## [PROBLEM TO SOLVE]
Please print all the lines below exactly as they are written.

========================

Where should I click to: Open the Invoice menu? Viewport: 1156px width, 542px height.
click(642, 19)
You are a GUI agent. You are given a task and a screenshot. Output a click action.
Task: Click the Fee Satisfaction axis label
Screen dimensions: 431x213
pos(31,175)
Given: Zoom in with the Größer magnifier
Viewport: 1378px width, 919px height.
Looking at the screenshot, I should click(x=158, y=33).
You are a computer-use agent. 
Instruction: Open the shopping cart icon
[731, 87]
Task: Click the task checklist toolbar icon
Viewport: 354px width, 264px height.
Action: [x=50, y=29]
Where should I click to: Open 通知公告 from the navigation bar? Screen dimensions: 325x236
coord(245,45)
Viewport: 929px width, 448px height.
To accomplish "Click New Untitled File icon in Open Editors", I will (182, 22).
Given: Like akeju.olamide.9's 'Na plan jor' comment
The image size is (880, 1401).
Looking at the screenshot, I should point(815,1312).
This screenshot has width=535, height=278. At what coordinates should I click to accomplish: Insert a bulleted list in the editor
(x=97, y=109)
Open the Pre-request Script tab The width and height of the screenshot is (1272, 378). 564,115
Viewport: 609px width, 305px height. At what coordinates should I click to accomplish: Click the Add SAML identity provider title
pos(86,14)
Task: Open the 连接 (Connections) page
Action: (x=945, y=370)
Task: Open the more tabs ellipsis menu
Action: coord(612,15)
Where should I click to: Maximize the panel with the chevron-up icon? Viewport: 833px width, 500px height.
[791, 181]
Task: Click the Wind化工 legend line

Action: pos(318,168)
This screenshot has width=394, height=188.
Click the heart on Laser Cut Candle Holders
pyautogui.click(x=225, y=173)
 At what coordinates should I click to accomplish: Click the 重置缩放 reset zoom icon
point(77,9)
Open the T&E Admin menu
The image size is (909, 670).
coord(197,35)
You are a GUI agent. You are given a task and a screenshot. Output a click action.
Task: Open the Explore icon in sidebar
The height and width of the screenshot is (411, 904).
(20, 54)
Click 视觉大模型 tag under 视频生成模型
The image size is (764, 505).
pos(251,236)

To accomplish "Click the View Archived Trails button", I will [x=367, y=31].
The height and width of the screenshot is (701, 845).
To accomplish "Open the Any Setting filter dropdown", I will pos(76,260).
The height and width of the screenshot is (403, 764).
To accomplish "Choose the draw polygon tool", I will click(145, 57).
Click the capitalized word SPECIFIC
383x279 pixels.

========================

## [WRITTEN RESPONSE]
Where should I click to: Open the Invoice menu? Viewport: 1156px width, 542px height.
click(642, 19)
You are a GUI agent. You are given a task and a screenshot. Output a click action.
Task: Click the Fee Satisfaction axis label
Screen dimensions: 431x213
pos(31,175)
Given: Zoom in with the Größer magnifier
Viewport: 1378px width, 919px height.
Looking at the screenshot, I should click(x=158, y=33).
You are a computer-use agent. 
Instruction: Open the shopping cart icon
[731, 87]
Task: Click the task checklist toolbar icon
Viewport: 354px width, 264px height.
Action: [x=50, y=29]
Where should I click to: Open 通知公告 from the navigation bar? Screen dimensions: 325x236
coord(245,45)
Viewport: 929px width, 448px height.
To accomplish "Click New Untitled File icon in Open Editors", I will (182, 22).
Given: Like akeju.olamide.9's 'Na plan jor' comment
The image size is (880, 1401).
Looking at the screenshot, I should point(815,1312).
This screenshot has width=535, height=278. At what coordinates should I click to accomplish: Insert a bulleted list in the editor
(x=97, y=109)
Open the Pre-request Script tab The width and height of the screenshot is (1272, 378). 564,115
Viewport: 609px width, 305px height. At what coordinates should I click to accomplish: Click the Add SAML identity provider title
pos(86,14)
Task: Open the 连接 (Connections) page
Action: (x=945, y=370)
Task: Open the more tabs ellipsis menu
Action: coord(612,15)
Where should I click to: Maximize the panel with the chevron-up icon? Viewport: 833px width, 500px height.
[791, 181]
Task: Click the Wind化工 legend line

Action: pos(318,168)
This screenshot has width=394, height=188.
Click the heart on Laser Cut Candle Holders
pyautogui.click(x=225, y=173)
 At what coordinates should I click to accomplish: Click the 重置缩放 reset zoom icon
point(77,9)
Open the T&E Admin menu
The image size is (909, 670).
coord(197,35)
You are a GUI agent. You are given a task and a screenshot. Output a click action.
Task: Open the Explore icon in sidebar
The height and width of the screenshot is (411, 904).
(20, 54)
Click 视觉大模型 tag under 视频生成模型
The image size is (764, 505).
pos(251,236)

To accomplish "Click the View Archived Trails button", I will [x=367, y=31].
The height and width of the screenshot is (701, 845).
To accomplish "Open the Any Setting filter dropdown", I will pos(76,260).
The height and width of the screenshot is (403, 764).
To accomplish "Choose the draw polygon tool", I will click(145, 57).
Click the capitalized word SPECIFIC
383x279 pixels.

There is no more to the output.